■ **Prompt**
In the records that follow, find the line containing "You are a GUI" and the line containing "Given: Toggle the", then transcribe both and every line between them exactly, omitting pictures.

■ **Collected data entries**
##########

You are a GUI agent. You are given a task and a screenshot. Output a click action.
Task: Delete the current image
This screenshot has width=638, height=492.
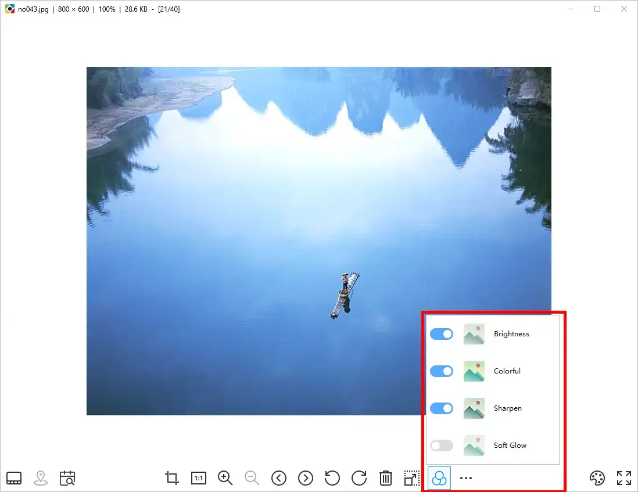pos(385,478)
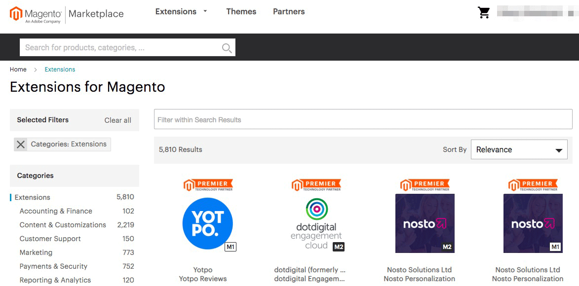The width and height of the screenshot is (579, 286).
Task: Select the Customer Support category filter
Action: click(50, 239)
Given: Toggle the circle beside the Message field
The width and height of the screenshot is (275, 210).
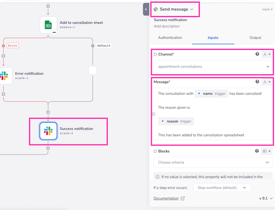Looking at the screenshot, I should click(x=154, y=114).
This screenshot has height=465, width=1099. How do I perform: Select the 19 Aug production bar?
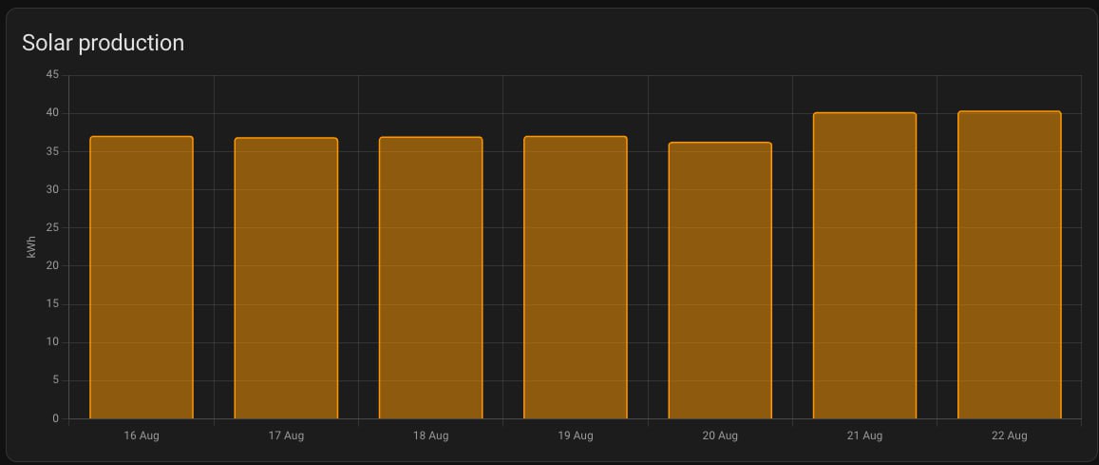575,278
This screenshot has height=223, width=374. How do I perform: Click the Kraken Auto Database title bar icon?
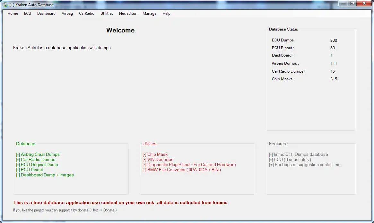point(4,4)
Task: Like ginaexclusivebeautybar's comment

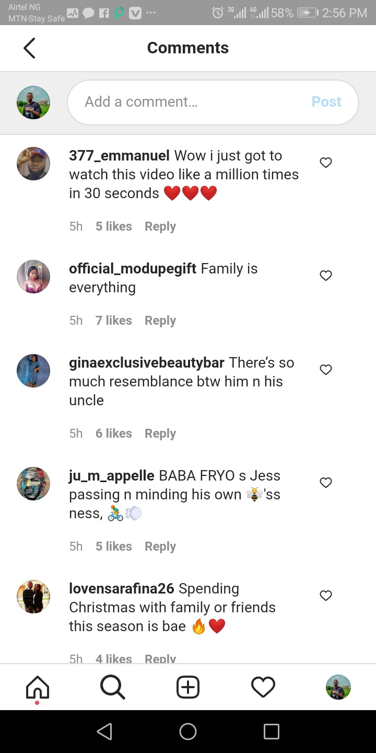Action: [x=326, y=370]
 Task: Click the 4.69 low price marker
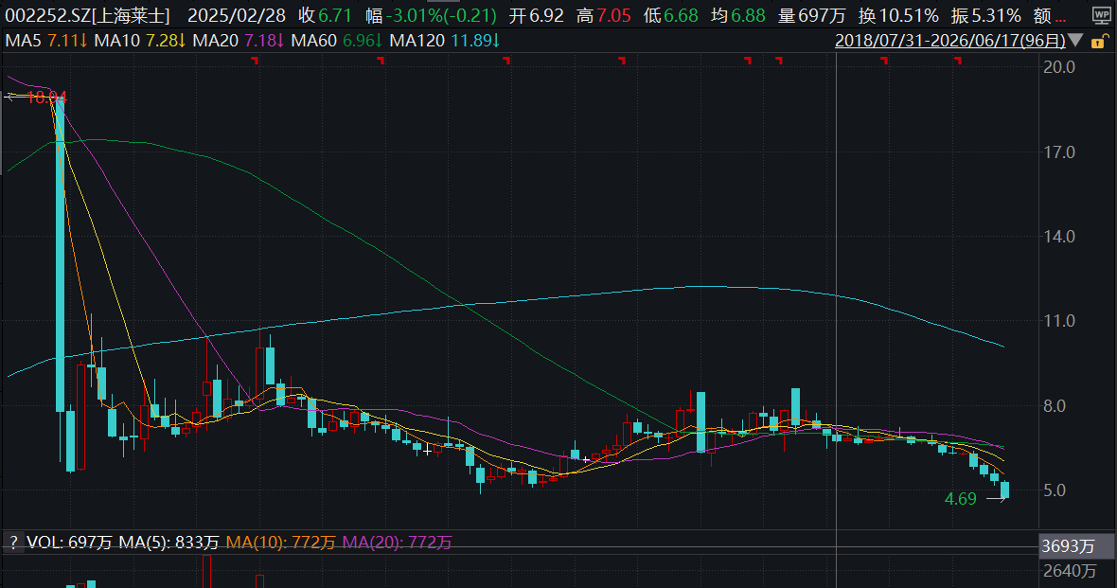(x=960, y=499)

##########

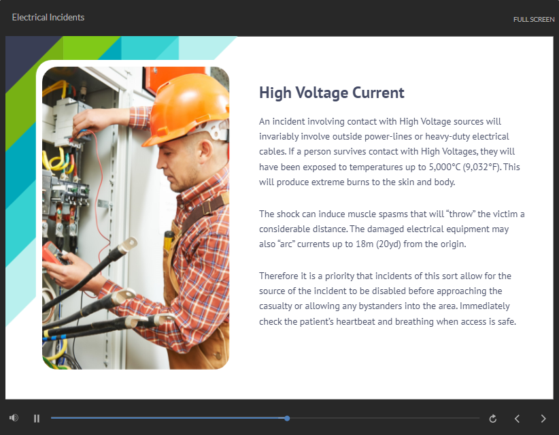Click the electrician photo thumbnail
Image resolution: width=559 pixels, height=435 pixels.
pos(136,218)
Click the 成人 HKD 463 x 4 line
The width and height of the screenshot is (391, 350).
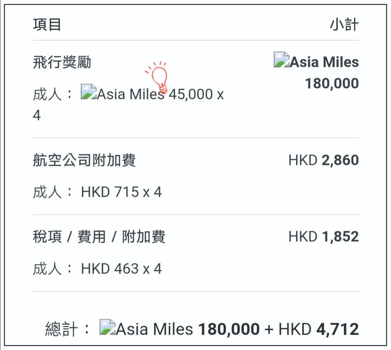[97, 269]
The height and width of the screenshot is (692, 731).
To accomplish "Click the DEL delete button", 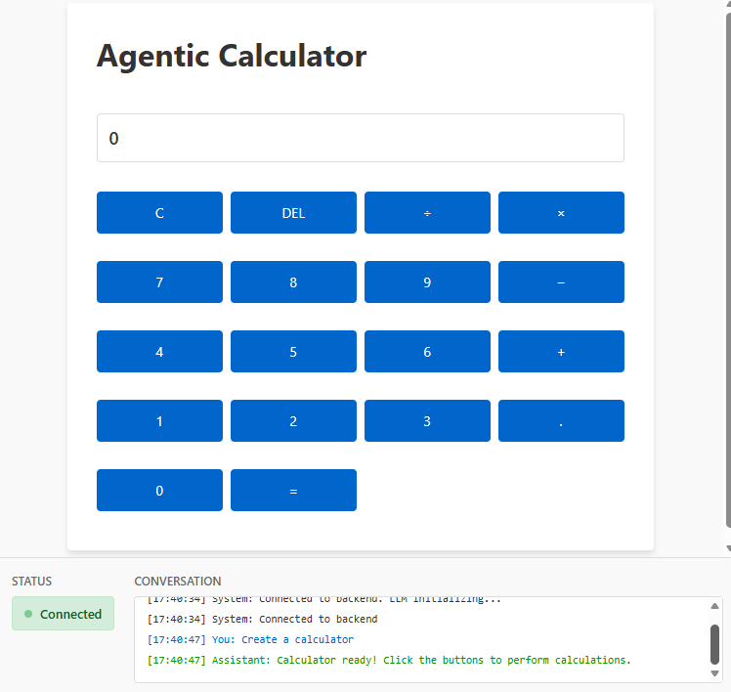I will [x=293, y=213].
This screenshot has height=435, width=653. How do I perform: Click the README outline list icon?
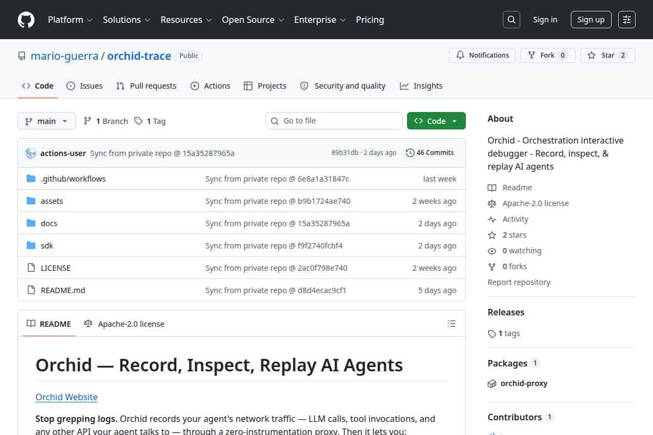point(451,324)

##########

■ **Reply**
You are a GUI agent. You are given a task and a screenshot. Output a click action.
Task: Delete the current image
This screenshot has width=638, height=492.
pos(385,478)
The width and height of the screenshot is (579, 286).
Task: Select the Customer Support category filter
Action: click(50, 239)
Given: Toggle the circle beside the Message field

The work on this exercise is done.